### WORK TO BE COMPLETED
Count the lines in the entries below that contain the string "arrowhead", treating uppercase and lowercase letters as different. Give only the number.

Entries on item positions:
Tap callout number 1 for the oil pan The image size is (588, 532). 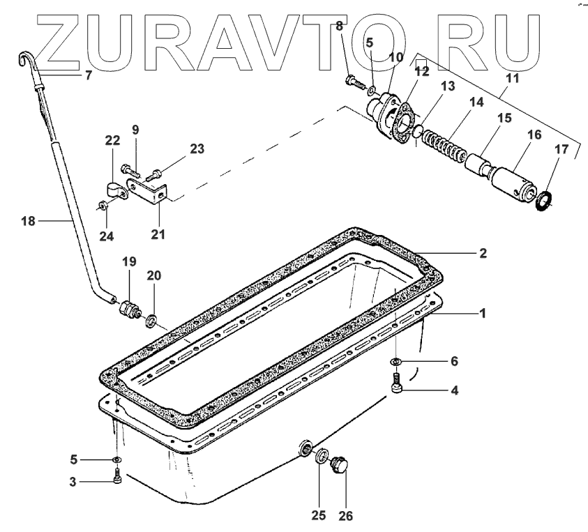point(482,313)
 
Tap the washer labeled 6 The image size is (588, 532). point(395,362)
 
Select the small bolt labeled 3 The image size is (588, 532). point(116,478)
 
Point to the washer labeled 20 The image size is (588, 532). point(150,320)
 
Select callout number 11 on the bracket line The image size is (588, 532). point(512,79)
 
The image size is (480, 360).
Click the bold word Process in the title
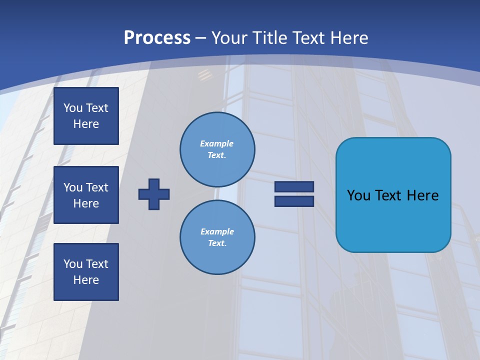tap(157, 38)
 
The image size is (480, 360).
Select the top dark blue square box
tap(86, 116)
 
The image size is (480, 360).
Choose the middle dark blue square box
tap(86, 195)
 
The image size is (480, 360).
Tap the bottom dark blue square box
tap(86, 272)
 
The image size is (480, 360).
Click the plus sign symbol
tap(154, 194)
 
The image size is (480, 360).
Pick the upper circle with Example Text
tap(218, 149)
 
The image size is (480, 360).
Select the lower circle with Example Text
tap(218, 237)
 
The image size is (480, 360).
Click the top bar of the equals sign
tap(294, 186)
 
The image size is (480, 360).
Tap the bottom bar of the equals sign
tap(294, 201)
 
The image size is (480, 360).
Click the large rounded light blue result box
tap(393, 195)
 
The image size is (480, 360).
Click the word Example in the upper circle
tap(216, 144)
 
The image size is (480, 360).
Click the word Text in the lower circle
tap(216, 244)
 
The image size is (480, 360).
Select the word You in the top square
tap(72, 108)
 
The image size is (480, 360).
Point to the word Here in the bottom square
tap(86, 280)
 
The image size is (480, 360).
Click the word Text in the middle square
tap(97, 188)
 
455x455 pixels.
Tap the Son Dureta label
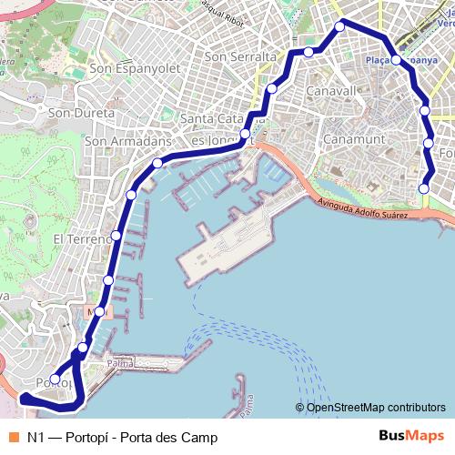coord(82,113)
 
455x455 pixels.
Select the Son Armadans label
coord(127,141)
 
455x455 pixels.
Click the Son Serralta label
coord(241,56)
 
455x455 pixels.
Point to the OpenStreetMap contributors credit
coord(370,407)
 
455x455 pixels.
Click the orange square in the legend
coord(12,437)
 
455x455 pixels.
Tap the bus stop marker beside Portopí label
coord(56,379)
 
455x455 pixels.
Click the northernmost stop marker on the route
coord(340,26)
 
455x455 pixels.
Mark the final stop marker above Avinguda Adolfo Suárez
coord(423,188)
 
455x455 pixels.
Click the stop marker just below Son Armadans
coord(157,163)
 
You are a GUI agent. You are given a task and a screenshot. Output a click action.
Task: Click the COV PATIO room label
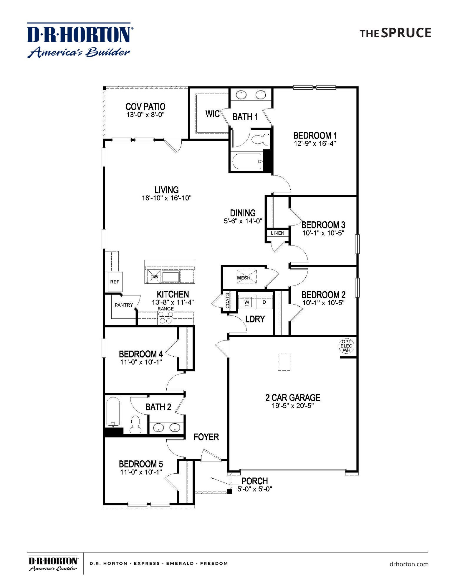click(x=145, y=106)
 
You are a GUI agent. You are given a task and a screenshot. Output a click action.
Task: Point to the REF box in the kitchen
click(x=115, y=282)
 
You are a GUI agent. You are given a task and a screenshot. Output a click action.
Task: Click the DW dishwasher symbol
click(x=154, y=277)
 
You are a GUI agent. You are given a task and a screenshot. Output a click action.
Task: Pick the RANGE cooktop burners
click(x=166, y=318)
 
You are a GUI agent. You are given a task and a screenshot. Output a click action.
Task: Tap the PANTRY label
click(x=124, y=305)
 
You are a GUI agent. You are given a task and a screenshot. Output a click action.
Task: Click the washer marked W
click(x=247, y=302)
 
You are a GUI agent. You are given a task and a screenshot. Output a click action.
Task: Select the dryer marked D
click(x=264, y=302)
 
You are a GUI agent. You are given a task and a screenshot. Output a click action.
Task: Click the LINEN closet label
click(x=277, y=233)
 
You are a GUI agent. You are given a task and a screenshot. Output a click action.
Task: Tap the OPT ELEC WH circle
click(x=346, y=346)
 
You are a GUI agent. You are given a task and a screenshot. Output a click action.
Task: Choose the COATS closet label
click(x=227, y=301)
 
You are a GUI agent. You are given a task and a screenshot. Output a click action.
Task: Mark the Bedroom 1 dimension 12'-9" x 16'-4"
click(x=315, y=143)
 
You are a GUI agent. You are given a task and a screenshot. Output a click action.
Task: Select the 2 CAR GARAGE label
click(x=292, y=397)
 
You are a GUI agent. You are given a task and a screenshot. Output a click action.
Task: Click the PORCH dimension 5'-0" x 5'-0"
click(x=254, y=489)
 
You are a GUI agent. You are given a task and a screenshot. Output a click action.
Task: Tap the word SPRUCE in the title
click(x=406, y=33)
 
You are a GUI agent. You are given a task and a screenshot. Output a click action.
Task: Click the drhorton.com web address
click(x=409, y=564)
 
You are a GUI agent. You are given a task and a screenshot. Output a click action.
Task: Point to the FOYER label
click(x=206, y=437)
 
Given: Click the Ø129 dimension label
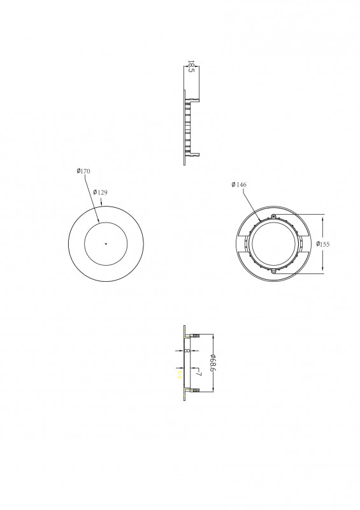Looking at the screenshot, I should click(x=99, y=192).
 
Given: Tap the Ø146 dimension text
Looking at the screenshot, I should click(x=239, y=185).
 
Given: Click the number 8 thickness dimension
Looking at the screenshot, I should click(x=187, y=350).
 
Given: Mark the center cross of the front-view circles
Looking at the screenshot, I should click(x=106, y=244).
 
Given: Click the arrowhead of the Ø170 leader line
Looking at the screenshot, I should click(x=98, y=221).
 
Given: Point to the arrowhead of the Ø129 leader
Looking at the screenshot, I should click(x=102, y=205).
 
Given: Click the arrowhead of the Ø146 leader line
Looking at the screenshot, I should click(x=258, y=221).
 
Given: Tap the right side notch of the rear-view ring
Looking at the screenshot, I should click(x=305, y=244).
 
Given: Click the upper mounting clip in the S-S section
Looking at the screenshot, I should click(x=194, y=335).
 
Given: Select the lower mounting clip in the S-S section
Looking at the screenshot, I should click(x=194, y=390).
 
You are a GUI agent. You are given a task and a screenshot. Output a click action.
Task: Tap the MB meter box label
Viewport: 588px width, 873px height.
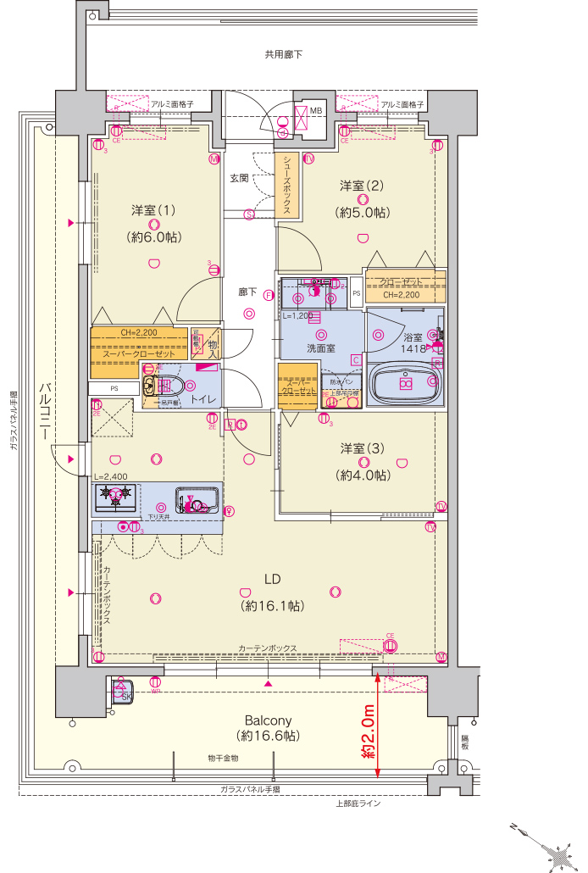click(x=315, y=111)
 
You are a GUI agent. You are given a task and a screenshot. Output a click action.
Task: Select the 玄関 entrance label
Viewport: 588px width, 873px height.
click(x=239, y=179)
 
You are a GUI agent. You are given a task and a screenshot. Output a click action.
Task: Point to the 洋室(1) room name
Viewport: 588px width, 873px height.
click(x=153, y=209)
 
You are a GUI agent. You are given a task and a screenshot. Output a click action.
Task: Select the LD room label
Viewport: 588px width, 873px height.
click(x=272, y=580)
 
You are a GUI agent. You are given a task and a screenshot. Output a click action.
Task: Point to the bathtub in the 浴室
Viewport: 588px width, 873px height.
click(x=404, y=384)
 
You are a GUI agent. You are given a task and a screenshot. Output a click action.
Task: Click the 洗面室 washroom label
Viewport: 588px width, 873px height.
click(x=319, y=348)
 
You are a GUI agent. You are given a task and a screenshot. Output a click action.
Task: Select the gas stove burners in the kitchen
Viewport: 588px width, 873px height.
click(x=114, y=497)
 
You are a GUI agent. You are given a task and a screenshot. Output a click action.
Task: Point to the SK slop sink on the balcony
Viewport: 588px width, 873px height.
click(x=121, y=692)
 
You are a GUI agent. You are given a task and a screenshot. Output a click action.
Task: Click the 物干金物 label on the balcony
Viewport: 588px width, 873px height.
click(x=223, y=758)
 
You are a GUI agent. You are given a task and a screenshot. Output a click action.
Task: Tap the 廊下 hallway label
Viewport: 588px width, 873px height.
click(x=247, y=292)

### THE RESULT
3